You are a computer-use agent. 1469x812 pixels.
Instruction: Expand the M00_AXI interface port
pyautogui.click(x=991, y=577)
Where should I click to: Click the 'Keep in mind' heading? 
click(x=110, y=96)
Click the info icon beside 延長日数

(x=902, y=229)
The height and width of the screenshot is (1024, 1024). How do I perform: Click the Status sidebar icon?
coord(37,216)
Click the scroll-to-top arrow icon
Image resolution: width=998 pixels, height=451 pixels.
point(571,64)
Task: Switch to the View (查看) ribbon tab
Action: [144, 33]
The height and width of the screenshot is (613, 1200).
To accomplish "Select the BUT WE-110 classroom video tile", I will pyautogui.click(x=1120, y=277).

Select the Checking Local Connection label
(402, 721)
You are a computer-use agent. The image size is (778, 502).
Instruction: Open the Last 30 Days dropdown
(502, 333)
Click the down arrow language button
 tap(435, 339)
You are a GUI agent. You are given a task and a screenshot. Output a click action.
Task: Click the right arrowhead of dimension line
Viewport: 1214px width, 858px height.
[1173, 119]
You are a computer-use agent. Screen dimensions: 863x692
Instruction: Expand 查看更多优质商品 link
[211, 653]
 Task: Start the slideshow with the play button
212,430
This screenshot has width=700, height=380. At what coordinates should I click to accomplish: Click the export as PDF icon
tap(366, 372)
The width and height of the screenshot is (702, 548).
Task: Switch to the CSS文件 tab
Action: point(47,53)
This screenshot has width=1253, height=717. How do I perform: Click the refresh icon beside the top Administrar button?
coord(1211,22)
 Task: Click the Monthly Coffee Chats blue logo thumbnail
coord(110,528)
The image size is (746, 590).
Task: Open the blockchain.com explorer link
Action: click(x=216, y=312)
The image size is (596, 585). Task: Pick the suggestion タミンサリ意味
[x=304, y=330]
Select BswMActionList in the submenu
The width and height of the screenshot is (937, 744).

▶ [Assignment]:
Your task for the entries above: copy exactly the span starting with the line with "The height and width of the screenshot is (1024, 1024)." and going on through the line with "You are a computer-use agent. Screen", both lines included, and nothing else.

▶ [Response to this exercise]:
The height and width of the screenshot is (1024, 1024). How do I perform: Click the Status sidebar icon?
coord(37,216)
Click the scroll-to-top arrow icon
Image resolution: width=998 pixels, height=451 pixels.
point(571,64)
Task: Switch to the View (查看) ribbon tab
Action: [144, 33]
The height and width of the screenshot is (613, 1200).
To accomplish "Select the BUT WE-110 classroom video tile", I will pyautogui.click(x=1120, y=277).

Select the Checking Local Connection label
(402, 721)
You are a computer-use agent. The image size is (778, 502).
Instruction: Open the Last 30 Days dropdown
(502, 333)
Click the down arrow language button
 tap(435, 339)
You are a GUI agent. You are given a task and a screenshot. Output a click action.
Task: Click the right arrowhead of dimension line
Viewport: 1214px width, 858px height.
[1173, 119]
You are a computer-use agent. Screen dimensions: 863x692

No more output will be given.